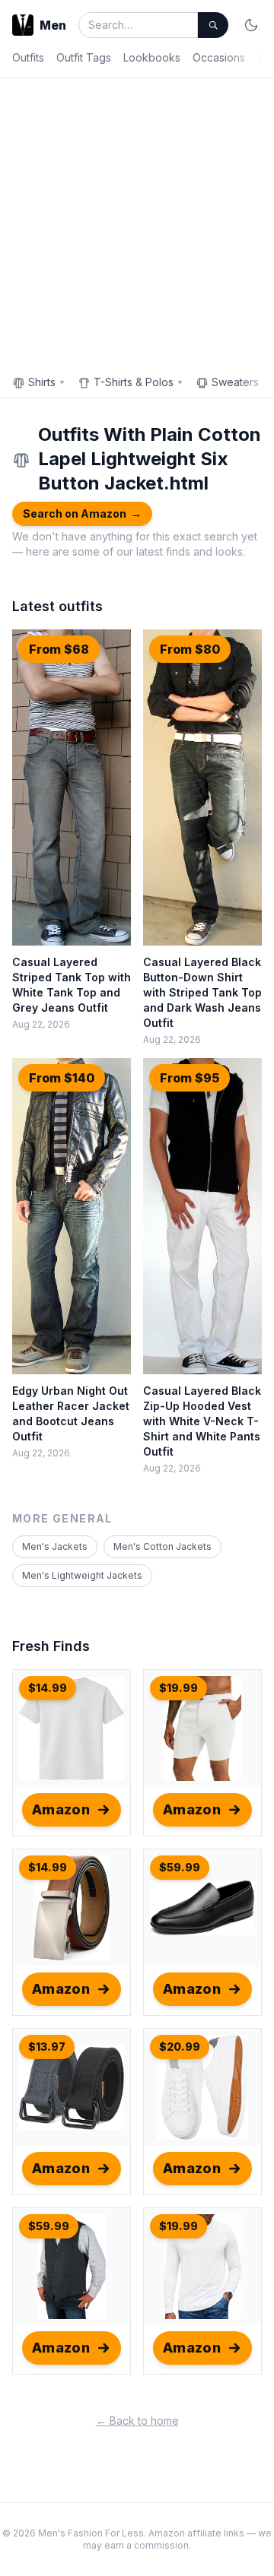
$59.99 (179, 1867)
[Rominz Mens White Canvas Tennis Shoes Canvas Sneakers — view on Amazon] (202, 2087)
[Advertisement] (137, 223)
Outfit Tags (83, 57)
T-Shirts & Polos (138, 381)
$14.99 (47, 1687)
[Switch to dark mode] (251, 25)
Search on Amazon (82, 513)
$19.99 (178, 1687)
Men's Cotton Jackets (162, 1546)
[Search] (213, 25)
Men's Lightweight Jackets (82, 1575)
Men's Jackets (55, 1546)
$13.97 (46, 2046)
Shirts (46, 381)
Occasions (219, 57)
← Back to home (137, 2420)
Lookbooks (151, 57)
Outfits (28, 57)
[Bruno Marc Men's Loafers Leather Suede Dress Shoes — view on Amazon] (202, 1907)
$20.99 (179, 2046)
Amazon (61, 1809)
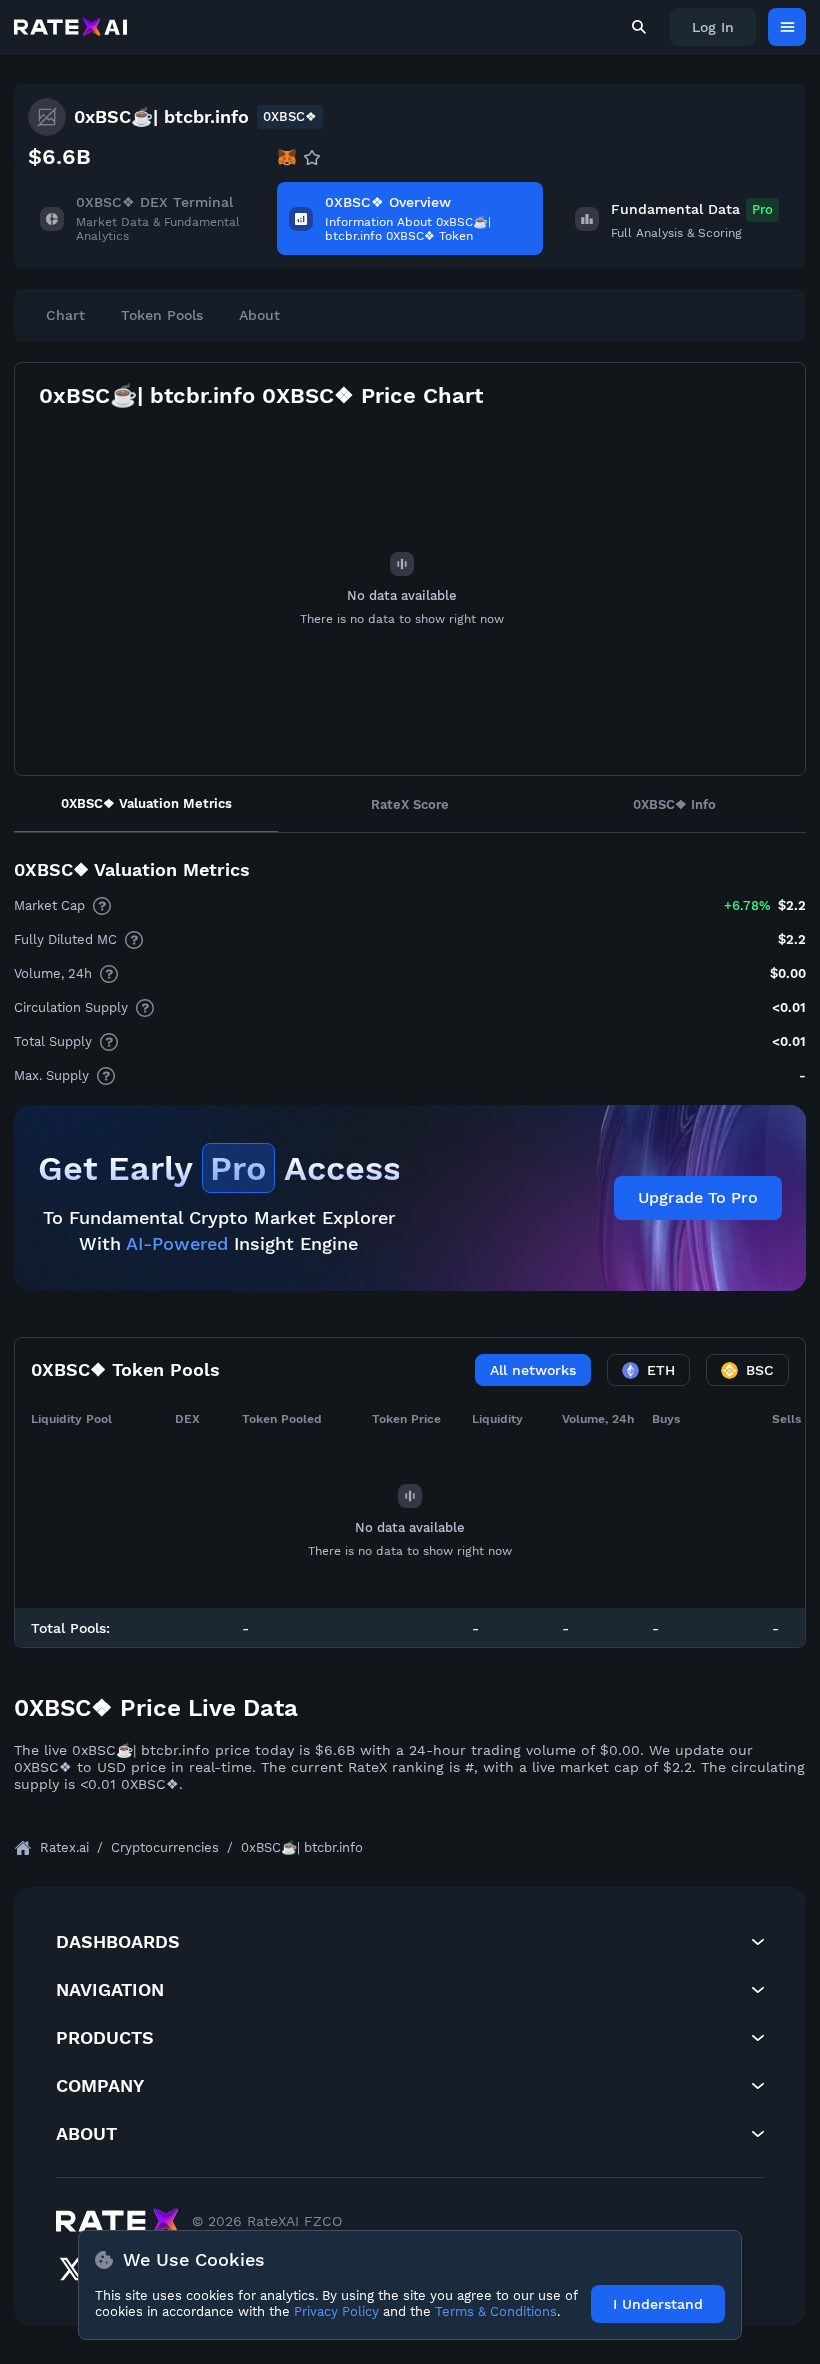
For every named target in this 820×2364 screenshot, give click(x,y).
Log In (713, 27)
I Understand (658, 2304)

### Task requirements
Exactly one number is wanted in reply: the count of lines above that hold the string "Shoes".

### Answer to this task
2